Randex goes by undetected by Avast 4.6 Home

My avast and definitions are up to date. I made a boot time check of all drives. Nothing showed up. But I clearly had viral behavior. Websites were being redirected. (mozilla.org was one)

So finally this morning after I had run the the avast boot time check over night I launched up WinTasks (a running process-control program, something like an extended version of the taskmanager) and it showed a process named “winlogin.exe”.
Giving me the information this was a sign of infection with Randex.

I then proceeded to search the web for a removal tool, found one, removed the virus and here I am. Asking why Avast couldn’t protect my system as it should.

Hello kolya :slight_smile:

Well, none AV can detect ALL viruses, there are some viruses that aren’t detected and some that are detected.

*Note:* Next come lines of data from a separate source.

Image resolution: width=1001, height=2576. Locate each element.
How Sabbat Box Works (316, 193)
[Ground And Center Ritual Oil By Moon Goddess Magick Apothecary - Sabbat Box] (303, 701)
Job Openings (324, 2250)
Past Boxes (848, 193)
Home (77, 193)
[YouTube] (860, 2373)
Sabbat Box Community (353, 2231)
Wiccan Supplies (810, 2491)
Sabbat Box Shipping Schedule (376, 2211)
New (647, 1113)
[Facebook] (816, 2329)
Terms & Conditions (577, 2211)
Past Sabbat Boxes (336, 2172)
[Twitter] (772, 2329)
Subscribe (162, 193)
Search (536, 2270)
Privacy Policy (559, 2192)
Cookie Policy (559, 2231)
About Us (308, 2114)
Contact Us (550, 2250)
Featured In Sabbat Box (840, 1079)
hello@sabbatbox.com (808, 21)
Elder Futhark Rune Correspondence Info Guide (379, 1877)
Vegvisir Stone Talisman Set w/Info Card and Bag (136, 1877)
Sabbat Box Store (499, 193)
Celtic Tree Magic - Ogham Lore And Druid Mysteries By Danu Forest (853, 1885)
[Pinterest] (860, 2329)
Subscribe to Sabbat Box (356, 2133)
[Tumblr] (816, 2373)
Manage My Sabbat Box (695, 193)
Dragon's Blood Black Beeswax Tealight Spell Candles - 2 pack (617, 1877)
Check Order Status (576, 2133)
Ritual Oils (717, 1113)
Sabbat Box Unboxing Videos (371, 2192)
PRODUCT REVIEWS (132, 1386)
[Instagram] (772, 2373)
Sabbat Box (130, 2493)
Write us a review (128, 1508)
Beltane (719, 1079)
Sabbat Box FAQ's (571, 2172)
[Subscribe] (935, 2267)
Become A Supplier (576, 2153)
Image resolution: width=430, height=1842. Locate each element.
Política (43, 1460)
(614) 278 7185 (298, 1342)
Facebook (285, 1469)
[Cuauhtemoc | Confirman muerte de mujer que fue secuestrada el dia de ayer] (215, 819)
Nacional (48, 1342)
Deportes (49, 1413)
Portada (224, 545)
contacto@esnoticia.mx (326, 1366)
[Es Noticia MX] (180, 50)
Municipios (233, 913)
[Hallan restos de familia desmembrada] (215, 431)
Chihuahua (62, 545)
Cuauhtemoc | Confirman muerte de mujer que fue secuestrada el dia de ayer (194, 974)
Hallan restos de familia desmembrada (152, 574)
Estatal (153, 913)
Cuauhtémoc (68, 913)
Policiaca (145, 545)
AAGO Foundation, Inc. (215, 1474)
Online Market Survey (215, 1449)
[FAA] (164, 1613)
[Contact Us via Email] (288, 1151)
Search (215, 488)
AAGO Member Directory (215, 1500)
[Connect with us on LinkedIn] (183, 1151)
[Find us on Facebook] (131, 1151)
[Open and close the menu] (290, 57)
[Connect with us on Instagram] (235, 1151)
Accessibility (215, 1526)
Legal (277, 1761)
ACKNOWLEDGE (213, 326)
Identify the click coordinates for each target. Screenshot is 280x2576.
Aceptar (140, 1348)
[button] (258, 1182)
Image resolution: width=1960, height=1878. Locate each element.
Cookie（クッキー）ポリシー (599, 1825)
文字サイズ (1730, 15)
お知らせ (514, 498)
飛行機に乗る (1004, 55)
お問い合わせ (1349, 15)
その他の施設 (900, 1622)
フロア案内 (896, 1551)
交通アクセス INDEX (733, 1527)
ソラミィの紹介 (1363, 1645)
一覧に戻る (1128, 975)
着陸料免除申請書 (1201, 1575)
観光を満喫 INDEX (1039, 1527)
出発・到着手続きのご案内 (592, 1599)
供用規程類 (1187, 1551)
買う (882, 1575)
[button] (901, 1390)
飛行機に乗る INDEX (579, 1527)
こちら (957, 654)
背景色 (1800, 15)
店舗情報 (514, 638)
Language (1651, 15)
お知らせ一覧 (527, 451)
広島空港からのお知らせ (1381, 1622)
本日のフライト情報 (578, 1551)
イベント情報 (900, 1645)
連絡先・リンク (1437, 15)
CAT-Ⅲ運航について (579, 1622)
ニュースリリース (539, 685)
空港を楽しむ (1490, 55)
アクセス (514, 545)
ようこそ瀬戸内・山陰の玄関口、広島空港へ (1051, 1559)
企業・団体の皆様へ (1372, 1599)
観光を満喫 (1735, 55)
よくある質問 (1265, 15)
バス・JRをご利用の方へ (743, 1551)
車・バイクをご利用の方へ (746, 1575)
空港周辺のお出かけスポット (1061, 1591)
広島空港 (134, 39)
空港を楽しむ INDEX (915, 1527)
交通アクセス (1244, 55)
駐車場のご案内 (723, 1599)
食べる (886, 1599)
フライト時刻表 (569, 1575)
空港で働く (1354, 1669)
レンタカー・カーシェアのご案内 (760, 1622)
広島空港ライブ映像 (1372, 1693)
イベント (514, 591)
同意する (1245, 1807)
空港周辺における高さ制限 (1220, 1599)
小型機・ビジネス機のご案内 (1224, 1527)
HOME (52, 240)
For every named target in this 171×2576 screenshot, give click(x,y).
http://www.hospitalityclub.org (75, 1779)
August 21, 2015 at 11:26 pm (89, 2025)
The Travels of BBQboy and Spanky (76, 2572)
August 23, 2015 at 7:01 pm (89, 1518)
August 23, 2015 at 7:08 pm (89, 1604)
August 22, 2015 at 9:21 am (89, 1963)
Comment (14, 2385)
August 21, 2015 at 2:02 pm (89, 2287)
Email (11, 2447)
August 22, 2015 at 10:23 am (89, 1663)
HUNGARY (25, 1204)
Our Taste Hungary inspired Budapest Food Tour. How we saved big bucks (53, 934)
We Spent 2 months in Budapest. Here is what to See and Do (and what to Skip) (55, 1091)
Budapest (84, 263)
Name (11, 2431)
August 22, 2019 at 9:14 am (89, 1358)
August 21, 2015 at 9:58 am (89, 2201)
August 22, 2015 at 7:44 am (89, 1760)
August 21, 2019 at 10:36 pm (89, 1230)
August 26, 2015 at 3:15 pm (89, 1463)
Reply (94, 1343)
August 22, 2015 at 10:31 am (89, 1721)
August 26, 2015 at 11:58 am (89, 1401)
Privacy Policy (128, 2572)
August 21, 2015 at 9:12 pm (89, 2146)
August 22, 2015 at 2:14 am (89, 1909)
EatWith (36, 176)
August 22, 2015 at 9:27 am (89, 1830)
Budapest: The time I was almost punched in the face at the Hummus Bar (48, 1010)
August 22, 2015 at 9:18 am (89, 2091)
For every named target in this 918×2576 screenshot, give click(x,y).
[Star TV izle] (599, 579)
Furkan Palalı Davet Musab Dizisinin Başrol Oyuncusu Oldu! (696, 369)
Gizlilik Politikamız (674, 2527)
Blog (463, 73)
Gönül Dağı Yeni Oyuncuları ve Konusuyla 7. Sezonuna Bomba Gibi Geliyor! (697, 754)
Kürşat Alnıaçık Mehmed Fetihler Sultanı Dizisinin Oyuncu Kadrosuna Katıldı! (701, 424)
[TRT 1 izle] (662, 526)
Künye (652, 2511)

If you find a virus that isn’t detected by avast!, you can send it to Alwil and they will add it to the VPS file :wink:
You can send the infected file to virus[at]avast[dot]com in password protected archive, in the mail body you must write the password for the archive(usually the password is “virus”) and a little description. :wink:

What a coincidence!!

Can you let Stefanz have the address of the removal tool?

http://forum.avast.com/index.php?topic=16890.0

Well, I don’t have the virus anymore as the remover deleted it naturally. So I can’t send it to ALWIL.
I posted the link for the removal tool in Stefanz’ thread btw.

Yes, I understood that from your previous post, I’ve just explained you what to do if you find an undetected virus in the future :wink:

Mmmh, there’s also a removal tool by microsoft. (google for: randex removal microsoft)
And it says my system’s not infected anymore. But when I try to access mozilla.org, even after clearing the cache, I still get pointed to this fake site that clearly isn’t mozilla…

Happens in any of my installed browsers. Even in LYNX.
Any ideas?

If avast! detected it, I’ll sugest a boot time scanning.
If not, an on-line scanning, see spyware scanning at http://www.spywareguide.com/txt_onlinescan.html and online virus scanning at http://www.security-ops.tk/

Check your hosts file: there may be a redirection.

Windows XP = C:\WINDOWS\SYSTEM32\DRIVERS\ETC
Windows 2K = C:\WINNT\SYSTEM32\DRIVERS\ETC
Win 98\ME = C:\WINDOWS

You should see an entry for mozilla org together with an IP address which will be the address of the bogus site.

You can rename the hosts file and Windows will create a new one, or use notepad to edit it I think. It may be protected though, I can’t remember. HijackThis! also allows you to remove redirections an Spybot S & D removes some automatically. There’s also a good utility called HostMan which will allow you to remove entries.

One of these is sure to work!

Yah, cool. I moved “C:\WINDOWS\SYSTEM32\DRIVERS\ETC\hosts” and restarted the system. No more funny redirects now.
Thank you pal.

To make sure a system is clean, you always must run several tools.
Have a look in the malware removal section on this website: http://mrspock.dsmirc.co.uk

:slight_smile: Sounds like you had spyware, not a virus. Before using
the “removal tool”, did you run an antispyware scan, &
if yes, what was its “findings” ?

W32.Randex.E is an Internet Relay Chat (IRC) Trojan Horse that allows its creator to control a computer by using IRC.
It is also a worm that can use the DCOM RPC vulnerability (described in Microsoft Security Bulletin MS03-026) to spread itself.

Symantec.

So it’s vitally important to update once it’s gone to make sure it doesn’t come back.

It Randex may be stealth malware, hiding folders and perhaps registry entries. It also seems to be able to inject itself into system processes at an early stage of Windows boot up.

This may be why avast! has problems with the malware? Perhaps some malware can be active even during the boot time scan?

Yes, I ran “Spybot Search & Destroy” with updated definitions but it didn’t find it.

I am currently ging through this tutorial on MajorGeeks which seems to be a pretty thorough procedure to get rid of malware/spyware/trojans.

I read about Randex being an IRC-trojan. I was in a single* IRC channel for quite some time, maybe that’s where I got this lil ‘gift’.

  • By ‘single’ I mean it was only one IRC channel I joined. What did you think? :wink:

:slight_smile: I believe there is a better “tutorial” at :
www.spywarewarrior.com/rogue_anti-spyware.htm .
The last “part” of this site is where I suggest you read,
starting with “Trustworthy Anti-Spyware Products”.